Council of Canadians energy and climate justice campaigner Andrea Harden-Donahue writes in a campaign blog:
“Overall, it is clear that the clear criticisms of communities, groups, individuals, First Nations and experts have with the current NEB process are being recognized and heard. There will be a climate test for pipelines. There are efforts around improved consultation with First Nations and communities. There is a longer term goal of modernizing the NEB and environmental assessments given how weakened they have become (particularly under Harper changes).”
But on the key measures of the “climate test” and Indigenous consultations, Harden-Donahue comments:
- “McKenna did confirm that projects will be assessed based on their ‘upstream’ (filling the pipeline, so including oil production) and ‘direct’ (construction) greenhouse gas emissions, but dodged a question about whether these assessments will include downstream emissions (emissions from burning the oil). There was also no mention of the 1.5-degree global warming limit Canada supported in Paris during the climate negotiations. This will be key to evaluating whether this climate test does what it needs to do.”
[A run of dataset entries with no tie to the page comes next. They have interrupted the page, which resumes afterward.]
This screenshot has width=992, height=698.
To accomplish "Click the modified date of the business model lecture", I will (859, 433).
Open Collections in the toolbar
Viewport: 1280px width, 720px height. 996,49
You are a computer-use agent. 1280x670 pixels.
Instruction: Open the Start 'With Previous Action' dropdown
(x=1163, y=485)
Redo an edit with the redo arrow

- “When asked a direct question about whether [deeper consultations with Indigenous peoples] will include respecting ‘free prior and informed consent’ as outlined in the United Nations Declaration on the Rights on Indigenous Peoples, Carr dodged a direct answer. Instead he referred to recent Supreme Court decisions and their ambition to engage in a way that factors in their cultural background and includes this in federal decision making.”
Overall, Harden-Donahue emphasizes, “It remains to be seen how rigorous these changes will really be. First off, Energy East should not be under a transition process, but rather than new NEB and Environmental Assessment process. The Energy East review really hasn’t begun yet (no announced intervenors or timeline for hearings) so why allow it to proceed under an admittedly flawed process? The details around what public engagement will actually be remain vague and it’s hard to envision a transition or supplementary process that will actually redress the clear flaws exhibited in the Kinder Morgan Trans Mountain and TransCanada Energy East reviews.”
A Canadian Press news report on the Liberal government’s announcement yesterday quotes Council of Canadians chairperson Maude Barlow.
Barlow says:
“The recent audit of the NEB reveals deep flaws in the institution, while the board itself is dominated by individuals with a background in the fossil fuel industry. There is also the ongoing priority to reverse and then strengthen the many changes made by Harper that derailed our environmental regulations.”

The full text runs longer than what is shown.